SOURCE TEXT
- Opening Delimiter -

When the pressure reaches a critical point and a vent abruptly opens to the atmosphere, the sudden release of pressure causes dissolved gases to escape, triggering an explosive eruption. This eruption expels magma, volcanic ash (finely crushed rock), steam, and various gases. For example, during the 1980 eruption of Mount St. Helens, Lechner explains that immense pressure caused the vent's cap to bulge outward—a clear indicator of an impending eruption—before a landslide removed it.

Never Nuke a Volcano

To alter the course of an eruption, Lechner speculates, "Humans might have been able to induce the landslide or remove the overlying rock ["lid"] through methods like excavation or even detonating a nuclear device."

However, using a nuclear device on a volcano would be an extremely reckless decision. The volcano would still erupt explosively, following its natural timeline, but with the added devastation of nuclear contamination.

Attempting to drill into the magma chamber to relieve pressure is also impractical. As volcanologist Erik Klemmeti noted in a 2012 Wired article, this idea is comparable to "trying to bleed to death with a needle prick."

Similarly, gradually reducing the pressure in the chamber to prevent an eruption is not feasible.

"We must move beyond the false notion that a magma chamber is akin to a fluid-filled balloon or soda bottle, where we can simply insert a straw and extract the lava and gases," Lechner explains. "The pressures and volumes involved are far beyond the capabilities of human-made technology."

He explains that drilling several kilometers deep with enormous pipes—hundreds of meters wide—would be necessary to manage the volcanic material surging from the chamber. These pipes would need to endure temperatures exceeding 3,600 degrees Fahrenheit (2,000°C) and pressures that are "beyond our ability to control or even fully understand."

Additionally, he points out, there's the challenge of dealing with "gases rapidly escaping as they come out of solution, causing sudden depressurization and violent release."

Lava, on the Other Hand

In general, the primary obstacle to human intervention in volcanic eruptions is that it seems utterly unfeasible. Volcanoes are simply too massive, and their eruptions too overwhelmingly powerful.

- Closing Delimiter -

RECORDS SHOWN
- Opening Delimiter -

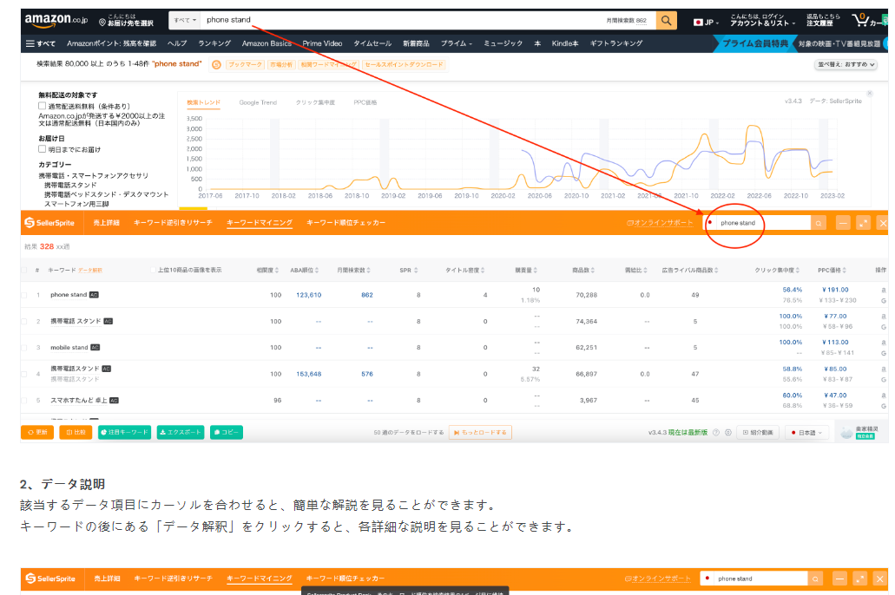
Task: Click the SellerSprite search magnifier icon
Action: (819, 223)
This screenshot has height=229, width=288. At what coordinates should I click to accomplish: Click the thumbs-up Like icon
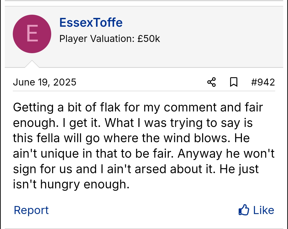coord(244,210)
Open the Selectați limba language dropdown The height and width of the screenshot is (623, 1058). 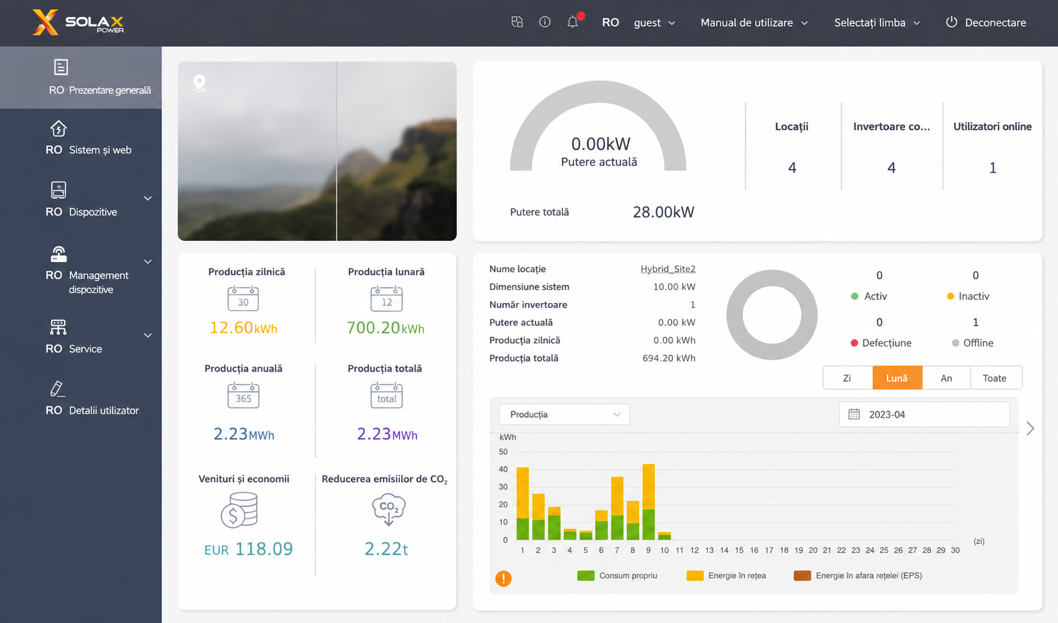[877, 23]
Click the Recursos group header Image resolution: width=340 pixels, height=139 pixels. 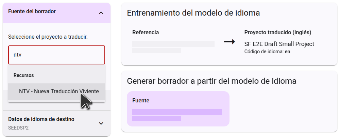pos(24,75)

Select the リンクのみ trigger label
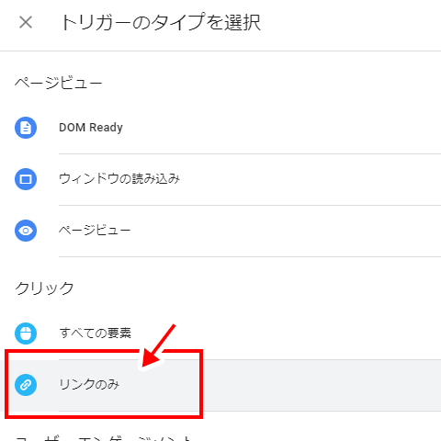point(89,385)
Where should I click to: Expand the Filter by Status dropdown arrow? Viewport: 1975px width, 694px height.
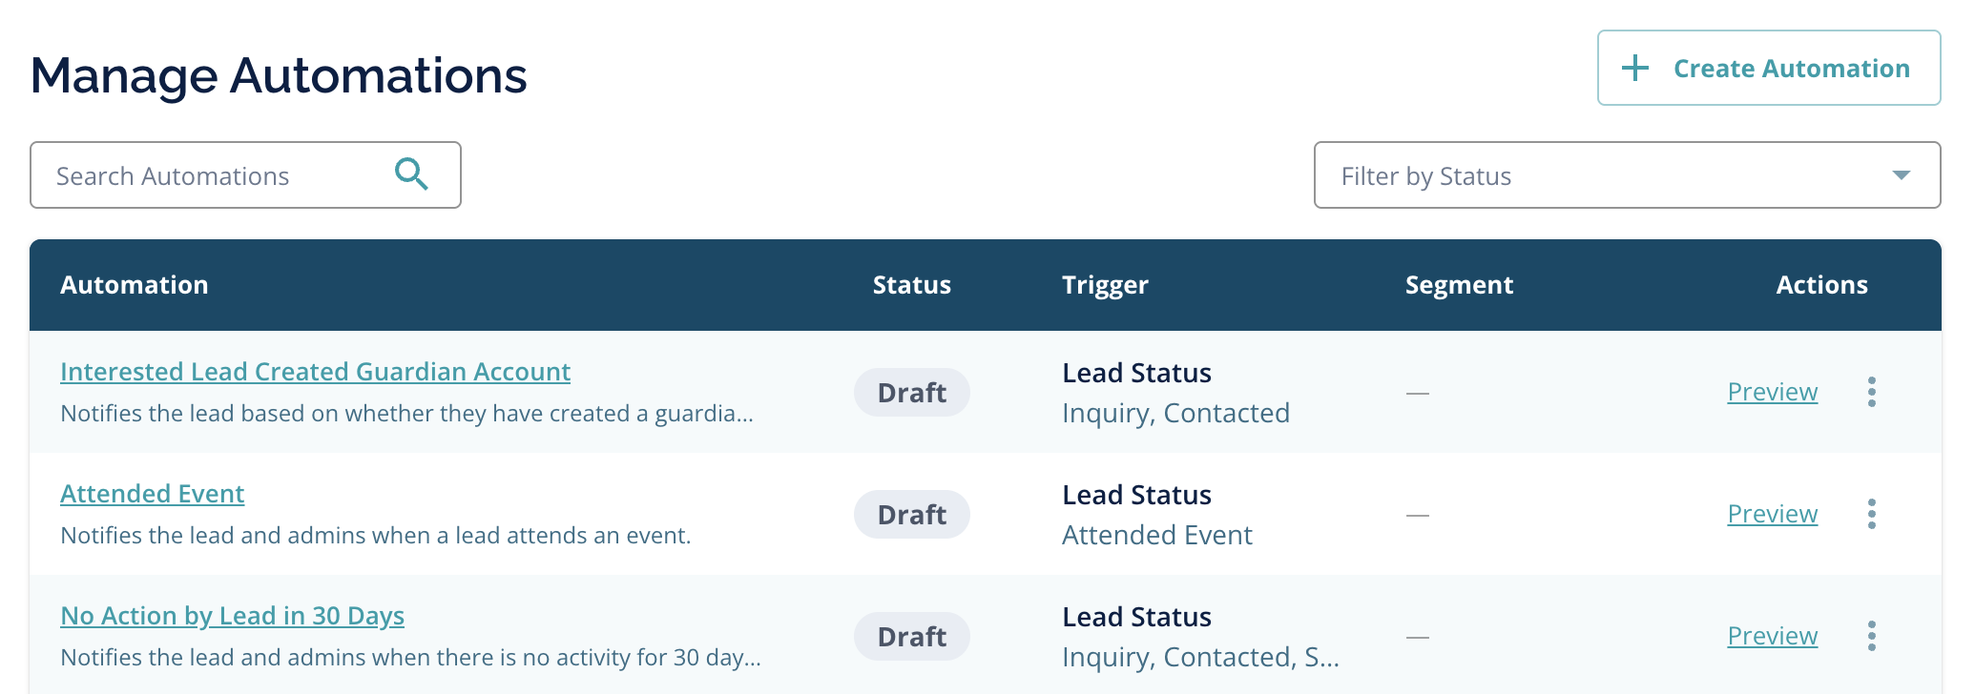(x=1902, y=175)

- Closing Delimiter -
- Opening Delimiter -

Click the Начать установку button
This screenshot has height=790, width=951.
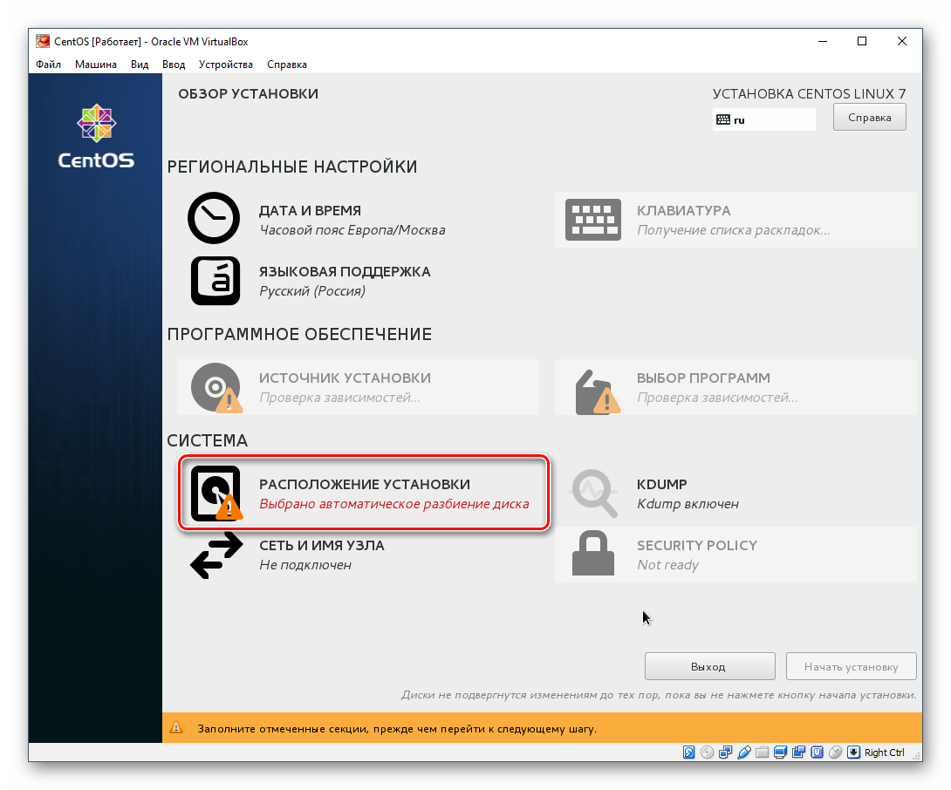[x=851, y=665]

- Closing Delimiter -

WHAT YOU NEED TO DO
A – Reproduce the stretch of the volcano excerpt from "However, using a" through "of nuclear contamination.".
B – Answer these questions from the volcano excerpt:
(i) Which volcano's 1980 eruption is cited as an example?
(ii) In which publication, and in what year, did Erik Klemmeti make his comparison?
(iii) What temperatures would the drilling pipes need to withstand?
Answer from the volcano excerpt alone.

ANSWERS TO THE EXERCISE
A –
However, using a nuclear device on a volcano would be an extremely reckless decision. The volcano would still erupt explosively, following its natural timeline, but with the added devastation of nuclear contamination.

B –
(i) Mount St. Helens
(ii) Wired, in 2012
(iii) Temperatures above 3,600 degrees Fahrenheit (2,000°C)